Por: Carlos Logreira
Mi amigo Ernesto del Porto me preguntó si ya tenía el libro póstumo de Gabo y yo me quedé pensando en Kafka.
«La metamorfosis» le rompió el coco a Gabo: si un libro empezaba cuando Gregorio despierta convertido en un bicho, entonces todo era posible. No solo que el realismo de Flaubert podía traspasarse con los juegos temporales de Faulkner, sino que un hombre podía contar desde su cuarto la vida como un bicho.
Esa novela de hace más de cien años no trata de bichos ni de monstruos de ciencia ficción, o bueno, también, pero más que nada trata de la más cruda y palpable crítica social, y de un viaje psicoanalítico contado por un bicho. Pero, sobre todo, muestra que las posibilidades de la literatura son las voluntades disciplinadas de quienes crean lo que quieren porque quieren. Siempre se trata de voluntad.
Entonces Gabo se sintió a sus anchas para crear lo imposible. No solo las muertes y los vuelos fantásticos, no solo el realismo mágico, sino que se dio licencia para, después de «Cien años de soledad», hacer una novela antípoda al realismo mágico, rebelde a la tersa redacción con la que escribió la historia de los Buendía, y nos mandó a la vida putrefacta del poder contada con la puntuación rocosa de «El otoño del patriarca».

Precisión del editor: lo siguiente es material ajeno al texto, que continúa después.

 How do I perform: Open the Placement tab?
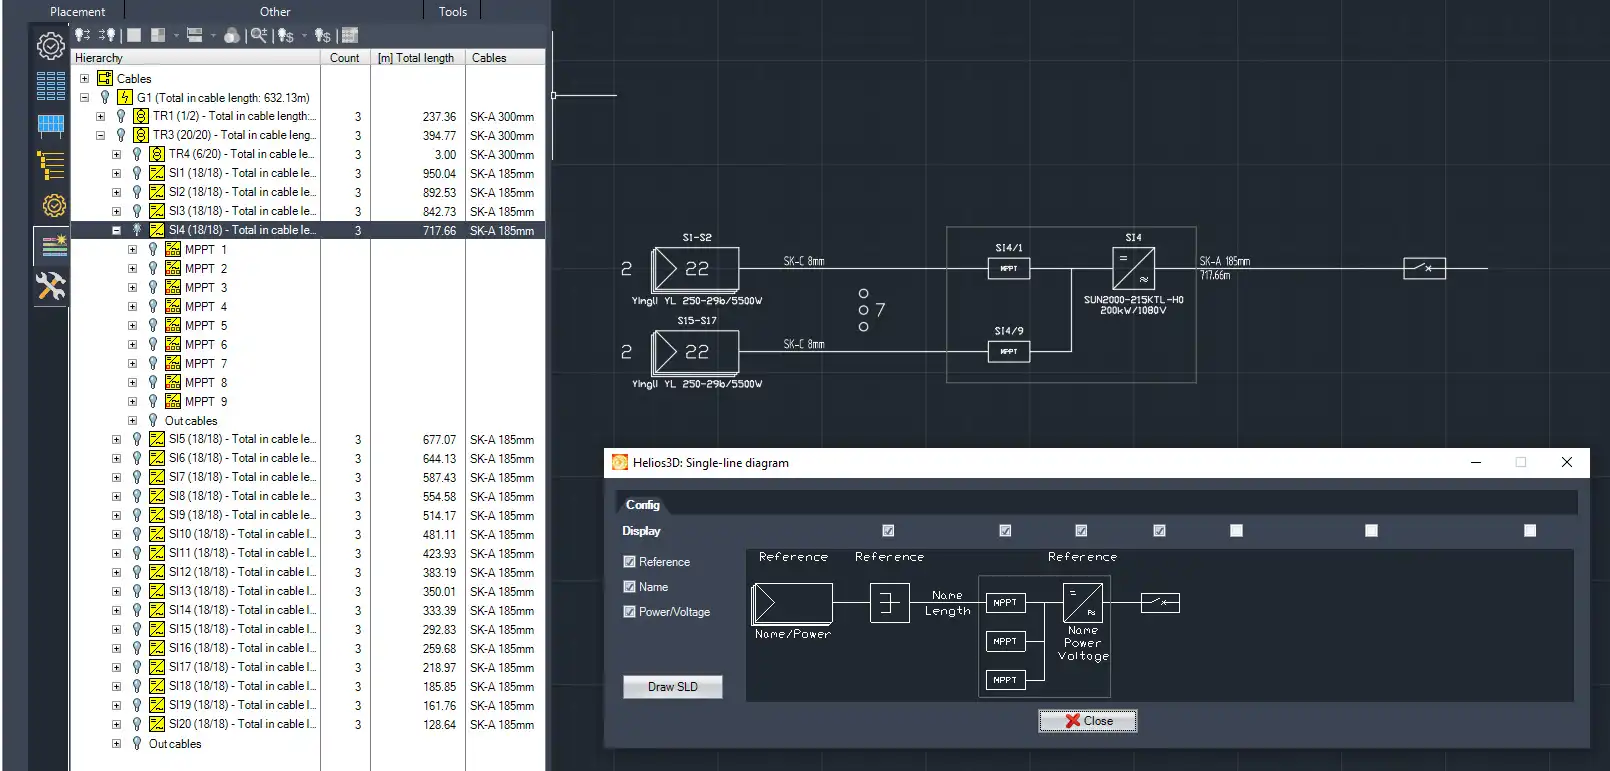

Kafka ordenó que, una vez muerto, los manuscritos de lo que aún no había publicado fueran quemados, pero Max Brod, amigo y editor, traicionó su voluntad y los publicó póstumamente. Menos mal, diría alguien, o nos hubiéramos perdido de «El proceso».
Menos mal, diría yo, y menos mal por ti y quienes leímos El proceso, pero qué lástima por Kafka, por la voluntad del hombre que no pudo siquiera decidir, el mismo, en lo único que quizá era más el mismo: su arte. ¿Acaso no hubiera existido Kafka sin esos textos póstumos que ni le dieron ni le quitaron más de lo que ya era Kafka? ¿Acaso hubo un asomo altruista de Max Brod con la intención de que el mundo disfrutara más del genio?
Pero qué altruismo se puede ver en la actitud de esos hijos de Gabo que esperaron a que se muriera Mercedes para publicar, contra su voluntad, un libro de infidencias de la pareja. Y eso que no hubo terrenos en donde Gabo y Mercedes tuvieran más celo a que entrara la opinión pública que su hogar.
Qué lástima con Gabo, digo yo, y con Mercedes que era su intérprete genuina y defensora, porque les unía un vínculo más profundo y sincero que la casualidad de la sangre. Nada más muerto él y ella, y sus hijos autorizaron la realización de una serie de Cien años de soledad.
Al respecto no pueden dar la explicación que ahora presentan para justificar la publicación de «En agosto nos vemos». Anteayer, en una rueda de prensa con los hijos de Gabo se escuchó, a modo de puñalada trapera, que cuando Gabo ordenó destruir los manuscritos que contenían la novela que desestimó, no estaba en el pleno de sus facultades para juzgar su propia obra, dijo Rodrigo García Barcha (que debería llamarse Bruto).
Hay varias entrevistas escritas y en video en las que Gabo, en el furor de su ingenio, dijo que no quería una película de Cien años de soledad, y no porque tuviera algo en contra del cine, pues sí autorizó la adaptación de otras obras, se trataba de una idea clara del destino de Cien años de soledad. Y esa era su voluntad. En una entrevista de 1981 publicada por The Paris Review, Gabo contó que, ante las propuestas que le llegaron para hacer una película de Cien años de soledad, había puesto el precio de un millón de dólares a los derechos y, así, lograba desestimular el negocio. Le tocó irlo subiendo cuando las ofertas se acercaban, porque —en sus palabras—: “… yo no tengo ningún interés en que se haga una película y, mientras pueda impedirlo, lo haré. Prefiero mantener la relación íntima que existe entre el lector y el libro”. Pero se murió y no pudo seguir impidiéndolo.
Esta semana se publicó ese libro sin Gabo y contra Gabo. Qué lástima, pero nada puedo hacer para impedir un acto a manos de la vanidad y la avaricia de quienes se favorecen por la simple casualidad de la sangre. Solo me queda un acto protegido por la relación íntima que tengo con Gabo: soy su lector. Voy a honrarlo y no voy a leer esa contrariedad de voluntad y voy a respetar la única vanidad que aquí habría que respetar: la de un escritor que no quiso publicar una obra. Total no me pierdo de casi nada, hay tanta literatura en Gabo que no será una gran ausencia para mis ojos cuando, además, todavía no me he leído todo lo que él sí quiso que leyera y que volviera a leer.